• What to work on
Reproduce the records verbatim from the line containing "Given: Select the 新会话 conversation" through the line containing "Click the Tell", and include nothing else.

• Exercise input

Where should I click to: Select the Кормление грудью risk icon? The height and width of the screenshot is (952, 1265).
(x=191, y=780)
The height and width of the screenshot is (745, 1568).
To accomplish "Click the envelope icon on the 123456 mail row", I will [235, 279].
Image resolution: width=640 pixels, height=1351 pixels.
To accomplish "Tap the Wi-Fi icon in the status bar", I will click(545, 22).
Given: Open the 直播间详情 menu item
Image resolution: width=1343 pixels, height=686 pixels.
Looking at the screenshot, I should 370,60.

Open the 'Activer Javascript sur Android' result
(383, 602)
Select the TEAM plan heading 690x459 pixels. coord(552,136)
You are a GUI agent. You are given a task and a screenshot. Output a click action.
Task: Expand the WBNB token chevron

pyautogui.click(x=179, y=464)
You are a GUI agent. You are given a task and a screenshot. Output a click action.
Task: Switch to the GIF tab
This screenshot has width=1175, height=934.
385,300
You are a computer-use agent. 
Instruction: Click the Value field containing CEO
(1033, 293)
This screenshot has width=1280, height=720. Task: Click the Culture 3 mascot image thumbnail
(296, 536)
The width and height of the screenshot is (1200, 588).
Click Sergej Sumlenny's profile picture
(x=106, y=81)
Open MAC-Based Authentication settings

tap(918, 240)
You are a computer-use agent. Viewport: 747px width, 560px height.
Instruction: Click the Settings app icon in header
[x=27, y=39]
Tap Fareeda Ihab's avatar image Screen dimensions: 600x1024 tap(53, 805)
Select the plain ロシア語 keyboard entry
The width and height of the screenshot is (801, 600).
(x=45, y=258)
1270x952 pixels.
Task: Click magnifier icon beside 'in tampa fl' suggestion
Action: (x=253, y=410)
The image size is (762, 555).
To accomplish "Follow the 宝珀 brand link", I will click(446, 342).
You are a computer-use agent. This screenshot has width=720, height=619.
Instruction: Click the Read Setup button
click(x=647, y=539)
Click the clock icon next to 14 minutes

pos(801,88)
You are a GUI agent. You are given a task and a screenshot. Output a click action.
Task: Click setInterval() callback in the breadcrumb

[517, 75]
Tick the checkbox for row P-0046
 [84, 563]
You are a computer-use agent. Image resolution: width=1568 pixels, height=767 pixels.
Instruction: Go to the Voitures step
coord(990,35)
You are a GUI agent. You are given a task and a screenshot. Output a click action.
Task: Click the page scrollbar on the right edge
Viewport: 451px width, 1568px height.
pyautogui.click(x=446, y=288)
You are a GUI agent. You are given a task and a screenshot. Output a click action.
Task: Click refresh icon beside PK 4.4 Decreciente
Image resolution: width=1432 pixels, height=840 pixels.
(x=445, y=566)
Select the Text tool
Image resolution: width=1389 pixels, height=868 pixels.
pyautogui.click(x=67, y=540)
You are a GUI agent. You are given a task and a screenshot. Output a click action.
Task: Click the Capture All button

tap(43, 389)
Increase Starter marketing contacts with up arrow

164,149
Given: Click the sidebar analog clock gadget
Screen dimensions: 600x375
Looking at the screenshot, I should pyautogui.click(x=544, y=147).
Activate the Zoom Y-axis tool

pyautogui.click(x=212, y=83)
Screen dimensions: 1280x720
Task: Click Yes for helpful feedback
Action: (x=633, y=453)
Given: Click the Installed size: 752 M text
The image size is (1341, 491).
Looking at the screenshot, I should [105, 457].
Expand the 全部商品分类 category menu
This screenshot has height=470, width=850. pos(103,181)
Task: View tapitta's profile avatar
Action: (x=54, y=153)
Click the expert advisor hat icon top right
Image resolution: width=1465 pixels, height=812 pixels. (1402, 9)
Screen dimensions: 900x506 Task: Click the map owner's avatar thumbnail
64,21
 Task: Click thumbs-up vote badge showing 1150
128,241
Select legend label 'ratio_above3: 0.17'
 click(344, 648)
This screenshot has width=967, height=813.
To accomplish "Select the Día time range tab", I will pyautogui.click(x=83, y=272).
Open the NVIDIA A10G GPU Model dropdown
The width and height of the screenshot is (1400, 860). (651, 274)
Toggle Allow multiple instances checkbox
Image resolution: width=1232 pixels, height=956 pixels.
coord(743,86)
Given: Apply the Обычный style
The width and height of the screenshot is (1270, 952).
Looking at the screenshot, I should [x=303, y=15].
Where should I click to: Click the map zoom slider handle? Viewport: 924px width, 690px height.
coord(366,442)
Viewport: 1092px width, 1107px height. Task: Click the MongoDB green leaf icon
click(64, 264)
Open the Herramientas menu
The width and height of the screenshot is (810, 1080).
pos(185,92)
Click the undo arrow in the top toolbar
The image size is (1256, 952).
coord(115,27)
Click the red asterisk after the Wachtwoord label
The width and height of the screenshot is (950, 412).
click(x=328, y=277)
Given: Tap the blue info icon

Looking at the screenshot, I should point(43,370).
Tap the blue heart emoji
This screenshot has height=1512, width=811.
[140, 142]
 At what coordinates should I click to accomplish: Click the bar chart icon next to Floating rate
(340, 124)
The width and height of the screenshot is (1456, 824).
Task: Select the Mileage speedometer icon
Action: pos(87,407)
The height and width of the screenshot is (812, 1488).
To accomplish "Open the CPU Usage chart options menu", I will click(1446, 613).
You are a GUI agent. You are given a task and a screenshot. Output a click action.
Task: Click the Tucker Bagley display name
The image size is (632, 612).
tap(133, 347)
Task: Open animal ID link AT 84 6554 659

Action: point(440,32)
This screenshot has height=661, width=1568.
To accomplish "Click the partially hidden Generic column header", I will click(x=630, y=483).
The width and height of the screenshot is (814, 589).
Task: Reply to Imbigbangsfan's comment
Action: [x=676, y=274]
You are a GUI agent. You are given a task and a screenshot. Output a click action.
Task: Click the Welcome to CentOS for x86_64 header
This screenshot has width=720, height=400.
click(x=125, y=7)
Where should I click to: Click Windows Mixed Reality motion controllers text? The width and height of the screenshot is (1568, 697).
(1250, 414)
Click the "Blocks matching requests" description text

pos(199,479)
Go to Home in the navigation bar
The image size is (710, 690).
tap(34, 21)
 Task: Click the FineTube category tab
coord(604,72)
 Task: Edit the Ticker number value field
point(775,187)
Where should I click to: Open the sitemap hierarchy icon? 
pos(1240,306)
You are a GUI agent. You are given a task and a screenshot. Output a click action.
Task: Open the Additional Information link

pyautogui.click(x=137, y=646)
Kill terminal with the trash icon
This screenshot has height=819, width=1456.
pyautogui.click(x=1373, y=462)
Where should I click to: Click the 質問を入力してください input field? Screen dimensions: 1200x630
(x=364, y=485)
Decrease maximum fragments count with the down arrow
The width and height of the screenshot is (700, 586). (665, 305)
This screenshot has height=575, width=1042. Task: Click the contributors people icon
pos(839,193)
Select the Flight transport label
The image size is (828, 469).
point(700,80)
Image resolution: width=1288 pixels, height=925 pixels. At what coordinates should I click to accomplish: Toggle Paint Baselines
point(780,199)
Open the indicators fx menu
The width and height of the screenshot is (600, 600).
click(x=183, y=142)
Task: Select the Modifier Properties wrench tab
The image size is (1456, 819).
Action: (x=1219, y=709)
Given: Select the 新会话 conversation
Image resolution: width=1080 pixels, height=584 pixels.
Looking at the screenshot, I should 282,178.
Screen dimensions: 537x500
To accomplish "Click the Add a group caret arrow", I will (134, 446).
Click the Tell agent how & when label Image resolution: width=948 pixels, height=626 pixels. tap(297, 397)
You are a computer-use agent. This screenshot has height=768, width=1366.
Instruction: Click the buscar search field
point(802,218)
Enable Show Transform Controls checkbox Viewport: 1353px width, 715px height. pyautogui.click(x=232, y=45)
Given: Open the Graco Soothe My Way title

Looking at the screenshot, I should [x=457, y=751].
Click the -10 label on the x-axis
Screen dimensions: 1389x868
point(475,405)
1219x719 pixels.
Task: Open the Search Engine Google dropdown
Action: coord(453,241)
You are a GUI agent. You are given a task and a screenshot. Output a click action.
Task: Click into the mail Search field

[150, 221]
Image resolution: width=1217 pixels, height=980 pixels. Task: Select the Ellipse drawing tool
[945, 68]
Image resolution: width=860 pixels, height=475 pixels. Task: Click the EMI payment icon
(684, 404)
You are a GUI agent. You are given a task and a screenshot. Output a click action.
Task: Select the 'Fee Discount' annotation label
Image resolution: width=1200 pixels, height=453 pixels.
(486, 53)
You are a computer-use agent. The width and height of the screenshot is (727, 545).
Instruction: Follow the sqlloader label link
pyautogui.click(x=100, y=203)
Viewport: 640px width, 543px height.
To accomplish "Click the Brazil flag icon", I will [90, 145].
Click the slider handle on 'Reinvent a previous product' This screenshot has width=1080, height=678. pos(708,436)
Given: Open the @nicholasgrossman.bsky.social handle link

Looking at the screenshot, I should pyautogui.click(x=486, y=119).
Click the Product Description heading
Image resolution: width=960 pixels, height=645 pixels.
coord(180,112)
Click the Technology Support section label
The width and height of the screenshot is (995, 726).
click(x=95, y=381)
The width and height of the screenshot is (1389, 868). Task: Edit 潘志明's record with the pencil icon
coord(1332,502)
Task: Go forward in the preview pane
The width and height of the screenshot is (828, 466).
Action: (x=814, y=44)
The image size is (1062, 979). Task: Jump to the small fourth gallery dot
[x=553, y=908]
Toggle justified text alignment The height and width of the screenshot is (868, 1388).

• Finished task
Given: Select the 新会话 conversation
Image resolution: width=1080 pixels, height=584 pixels.
Looking at the screenshot, I should 282,178.
Screen dimensions: 537x500
To accomplish "Click the Add a group caret arrow", I will (134, 446).
Click the Tell agent how & when label Image resolution: width=948 pixels, height=626 pixels. tap(297, 397)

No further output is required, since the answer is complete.